• Consigne A: Recopiez intégralement et sans aucune modification le texte sur le discours prévu en cas d'échec d'Apollo 11.

• Bloc de texte:
C'est ainsi que s'ouvre le discours censé commémorer la mort de Neil Armstrong et de Buzz Aldrin à la suite du premier alunissage. Écrit au début de l'année 1969 par William Safire, ce requiem avait été préparé comme une solution de secours: les courageux aventuriers d'Apollo 11 étaient en effet tout à fait susceptibles de se retrouver bloqués sur la Lune, laissés pour morts dans la mer de Tranquillité.

Fort heureusement, ce discours ne fut jamais prononcé publiquement. Il n'a refait surface qu'en 1999 –une simple anecdote intéressante. Mais les expéditions spatiales habitées dépassant l'orbite terrestre font aujourd'hui l'objet d'un fort intérêt, et ce pour la première fois depuis la fin de l'ère Apollo. Les agences spatiales et les programmes privés qui envisagent d'explorer ces espaces inconnus se voient dans l'obligation d'envisager de nouvelles formes de désastres potentiels.

Mort spatiale

Les astronautes passent déjà de longues périodes sur la Station spatiale internationale –le record est de près de 438 jours, détenu par un cosmonaute russe du milieu des années 1990. L'astronaute américain Scott Kelly vient d'entamer un voyage d'un an dans l'espace. Mais un aller-retour pour Mars prendrait quatorze mois (sans compter le temps passé sur la planète) et aucun autre vaisseau spatial ne pourrait venir chercher un astronaute malade (ou mort) sur Terre. Nous ne foulerons sans doute pas le sol de Mars avant quinze ou vingt ans, mais les personnes chargées de préparer les premières missions sont déjà en train d'étudier les questions méthodologiques et éthiques qu'un tel voyage ne manquera pas de soulever.

• Extraits de données:
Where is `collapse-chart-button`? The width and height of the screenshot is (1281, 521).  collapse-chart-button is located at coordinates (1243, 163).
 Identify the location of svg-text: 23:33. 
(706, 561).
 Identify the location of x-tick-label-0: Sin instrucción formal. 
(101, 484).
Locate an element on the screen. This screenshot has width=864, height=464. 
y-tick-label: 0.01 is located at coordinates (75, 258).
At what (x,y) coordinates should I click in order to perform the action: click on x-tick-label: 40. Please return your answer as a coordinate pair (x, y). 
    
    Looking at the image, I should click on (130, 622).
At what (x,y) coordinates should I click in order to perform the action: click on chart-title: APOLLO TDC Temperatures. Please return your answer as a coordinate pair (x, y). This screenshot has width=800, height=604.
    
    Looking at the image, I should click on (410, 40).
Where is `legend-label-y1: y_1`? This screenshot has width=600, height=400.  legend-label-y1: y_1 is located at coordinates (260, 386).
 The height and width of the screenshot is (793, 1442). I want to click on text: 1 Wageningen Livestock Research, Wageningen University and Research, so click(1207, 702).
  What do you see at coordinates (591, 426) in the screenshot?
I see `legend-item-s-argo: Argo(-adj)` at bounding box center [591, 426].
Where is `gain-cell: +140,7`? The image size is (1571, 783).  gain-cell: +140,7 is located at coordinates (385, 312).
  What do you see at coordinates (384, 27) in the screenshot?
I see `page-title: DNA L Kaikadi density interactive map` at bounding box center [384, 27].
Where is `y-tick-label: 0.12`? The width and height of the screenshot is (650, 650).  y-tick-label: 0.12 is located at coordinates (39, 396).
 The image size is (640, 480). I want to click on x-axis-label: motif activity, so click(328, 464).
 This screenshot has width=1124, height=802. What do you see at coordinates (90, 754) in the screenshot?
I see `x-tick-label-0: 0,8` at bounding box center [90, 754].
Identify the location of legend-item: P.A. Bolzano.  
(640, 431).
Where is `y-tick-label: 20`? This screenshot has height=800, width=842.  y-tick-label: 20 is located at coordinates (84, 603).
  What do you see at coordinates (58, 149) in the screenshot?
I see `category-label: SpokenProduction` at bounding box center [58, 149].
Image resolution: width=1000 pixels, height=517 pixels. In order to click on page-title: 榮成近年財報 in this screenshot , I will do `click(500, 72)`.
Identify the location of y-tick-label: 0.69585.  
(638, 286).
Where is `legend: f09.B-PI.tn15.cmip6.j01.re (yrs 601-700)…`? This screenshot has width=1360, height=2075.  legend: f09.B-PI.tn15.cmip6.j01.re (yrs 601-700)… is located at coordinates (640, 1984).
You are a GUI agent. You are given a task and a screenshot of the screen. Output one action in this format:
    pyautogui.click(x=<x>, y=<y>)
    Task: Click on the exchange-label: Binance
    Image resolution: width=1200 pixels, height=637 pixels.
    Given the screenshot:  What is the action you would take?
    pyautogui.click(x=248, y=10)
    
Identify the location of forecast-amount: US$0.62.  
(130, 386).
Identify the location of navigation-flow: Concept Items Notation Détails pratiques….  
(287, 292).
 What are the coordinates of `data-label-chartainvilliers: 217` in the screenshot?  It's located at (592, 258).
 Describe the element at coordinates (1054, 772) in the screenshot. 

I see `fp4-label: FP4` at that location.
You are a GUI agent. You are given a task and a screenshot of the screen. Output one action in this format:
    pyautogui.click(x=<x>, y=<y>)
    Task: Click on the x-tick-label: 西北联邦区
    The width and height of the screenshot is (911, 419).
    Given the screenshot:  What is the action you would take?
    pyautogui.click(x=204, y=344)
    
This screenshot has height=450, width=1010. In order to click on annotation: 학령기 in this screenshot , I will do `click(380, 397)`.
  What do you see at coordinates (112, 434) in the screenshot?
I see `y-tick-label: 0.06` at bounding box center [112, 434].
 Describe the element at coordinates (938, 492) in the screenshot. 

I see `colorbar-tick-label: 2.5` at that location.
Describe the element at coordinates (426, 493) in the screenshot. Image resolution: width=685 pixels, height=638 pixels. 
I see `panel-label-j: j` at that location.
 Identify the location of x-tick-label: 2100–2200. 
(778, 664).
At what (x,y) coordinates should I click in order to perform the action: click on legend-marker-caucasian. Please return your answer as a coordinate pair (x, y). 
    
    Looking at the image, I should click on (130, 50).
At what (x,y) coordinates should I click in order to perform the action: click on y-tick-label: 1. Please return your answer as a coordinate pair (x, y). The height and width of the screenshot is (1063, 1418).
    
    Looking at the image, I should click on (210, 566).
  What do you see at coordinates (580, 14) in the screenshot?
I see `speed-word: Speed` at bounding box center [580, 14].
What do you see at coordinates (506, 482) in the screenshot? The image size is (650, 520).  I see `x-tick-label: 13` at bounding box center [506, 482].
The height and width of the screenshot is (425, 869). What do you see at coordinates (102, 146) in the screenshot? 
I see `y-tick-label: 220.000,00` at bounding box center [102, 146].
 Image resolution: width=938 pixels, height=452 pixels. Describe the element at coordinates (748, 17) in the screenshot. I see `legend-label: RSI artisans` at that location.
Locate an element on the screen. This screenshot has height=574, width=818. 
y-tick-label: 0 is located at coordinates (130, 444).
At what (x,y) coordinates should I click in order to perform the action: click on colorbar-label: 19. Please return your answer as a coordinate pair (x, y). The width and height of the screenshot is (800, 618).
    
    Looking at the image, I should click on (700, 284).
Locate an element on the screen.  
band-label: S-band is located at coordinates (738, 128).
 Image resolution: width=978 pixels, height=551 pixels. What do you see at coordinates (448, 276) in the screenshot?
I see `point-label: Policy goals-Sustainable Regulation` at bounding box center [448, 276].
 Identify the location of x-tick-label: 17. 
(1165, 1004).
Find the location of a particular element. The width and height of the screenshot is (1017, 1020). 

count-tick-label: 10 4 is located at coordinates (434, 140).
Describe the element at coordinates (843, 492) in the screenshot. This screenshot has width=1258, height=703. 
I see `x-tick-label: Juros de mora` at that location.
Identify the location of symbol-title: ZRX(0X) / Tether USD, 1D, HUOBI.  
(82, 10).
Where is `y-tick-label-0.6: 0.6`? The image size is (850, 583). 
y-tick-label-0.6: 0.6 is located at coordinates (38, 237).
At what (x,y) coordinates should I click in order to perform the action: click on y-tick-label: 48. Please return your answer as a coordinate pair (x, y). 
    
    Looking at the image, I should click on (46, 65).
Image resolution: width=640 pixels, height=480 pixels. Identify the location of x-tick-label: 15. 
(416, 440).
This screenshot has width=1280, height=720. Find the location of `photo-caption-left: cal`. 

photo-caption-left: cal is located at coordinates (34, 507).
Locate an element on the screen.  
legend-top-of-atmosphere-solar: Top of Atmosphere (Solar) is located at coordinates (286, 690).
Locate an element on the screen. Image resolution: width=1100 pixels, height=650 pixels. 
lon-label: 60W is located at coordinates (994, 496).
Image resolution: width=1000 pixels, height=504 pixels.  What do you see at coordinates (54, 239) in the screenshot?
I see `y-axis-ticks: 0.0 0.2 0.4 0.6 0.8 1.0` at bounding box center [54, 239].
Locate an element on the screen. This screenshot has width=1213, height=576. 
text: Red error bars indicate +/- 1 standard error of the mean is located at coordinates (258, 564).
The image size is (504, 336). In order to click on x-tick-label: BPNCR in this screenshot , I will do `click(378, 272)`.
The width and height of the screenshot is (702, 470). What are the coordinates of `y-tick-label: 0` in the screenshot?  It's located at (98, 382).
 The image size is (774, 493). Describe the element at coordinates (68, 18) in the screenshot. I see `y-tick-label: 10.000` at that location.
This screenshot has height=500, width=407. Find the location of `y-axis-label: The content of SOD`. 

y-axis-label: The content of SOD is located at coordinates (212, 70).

• Consigne B: Redonnez à l'identique les enregistrements, du tout début jusqu'à la ligne qui contient « center [384, 27]. », cette ligne comprise.

• Réponse rédigée A:
C'est ainsi que s'ouvre le discours censé commémorer la mort de Neil Armstrong et de Buzz Aldrin à la suite du premier alunissage. Écrit au début de l'année 1969 par William Safire, ce requiem avait été préparé comme une solution de secours: les courageux aventuriers d'Apollo 11 étaient en effet tout à fait susceptibles de se retrouver bloqués sur la Lune, laissés pour morts dans la mer de Tranquillité.

Fort heureusement, ce discours ne fut jamais prononcé publiquement. Il n'a refait surface qu'en 1999 –une simple anecdote intéressante. Mais les expéditions spatiales habitées dépassant l'orbite terrestre font aujourd'hui l'objet d'un fort intérêt, et ce pour la première fois depuis la fin de l'ère Apollo. Les agences spatiales et les programmes privés qui envisagent d'explorer ces espaces inconnus se voient dans l'obligation d'envisager de nouvelles formes de désastres potentiels.

Mort spatiale

Les astronautes passent déjà de longues périodes sur la Station spatiale internationale –le record est de près de 438 jours, détenu par un cosmonaute russe du milieu des années 1990. L'astronaute américain Scott Kelly vient d'entamer un voyage d'un an dans l'espace. Mais un aller-retour pour Mars prendrait quatorze mois (sans compter le temps passé sur la planète) et aucun autre vaisseau spatial ne pourrait venir chercher un astronaute malade (ou mort) sur Terre. Nous ne foulerons sans doute pas le sol de Mars avant quinze ou vingt ans, mais les personnes chargées de préparer les premières missions sont déjà en train d'étudier les questions méthodologiques et éthiques qu'un tel voyage ne manquera pas de soulever.

• Réponse rédigée B:
Where is `collapse-chart-button`? The width and height of the screenshot is (1281, 521).  collapse-chart-button is located at coordinates (1243, 163).
 Identify the location of svg-text: 23:33. 
(706, 561).
 Identify the location of x-tick-label-0: Sin instrucción formal. 
(101, 484).
Locate an element on the screen. This screenshot has width=864, height=464. 
y-tick-label: 0.01 is located at coordinates (75, 258).
At what (x,y) coordinates should I click in order to perform the action: click on x-tick-label: 40. Please return your answer as a coordinate pair (x, y). 
    
    Looking at the image, I should click on (130, 622).
At what (x,y) coordinates should I click in order to perform the action: click on chart-title: APOLLO TDC Temperatures. Please return your answer as a coordinate pair (x, y). This screenshot has width=800, height=604.
    
    Looking at the image, I should click on (410, 40).
Where is `legend-label-y1: y_1`? This screenshot has width=600, height=400.  legend-label-y1: y_1 is located at coordinates (260, 386).
 The height and width of the screenshot is (793, 1442). I want to click on text: 1 Wageningen Livestock Research, Wageningen University and Research, so click(1207, 702).
  What do you see at coordinates (591, 426) in the screenshot?
I see `legend-item-s-argo: Argo(-adj)` at bounding box center [591, 426].
Where is `gain-cell: +140,7`? The image size is (1571, 783).  gain-cell: +140,7 is located at coordinates (385, 312).
  What do you see at coordinates (384, 27) in the screenshot?
I see `page-title: DNA L Kaikadi density interactive map` at bounding box center [384, 27].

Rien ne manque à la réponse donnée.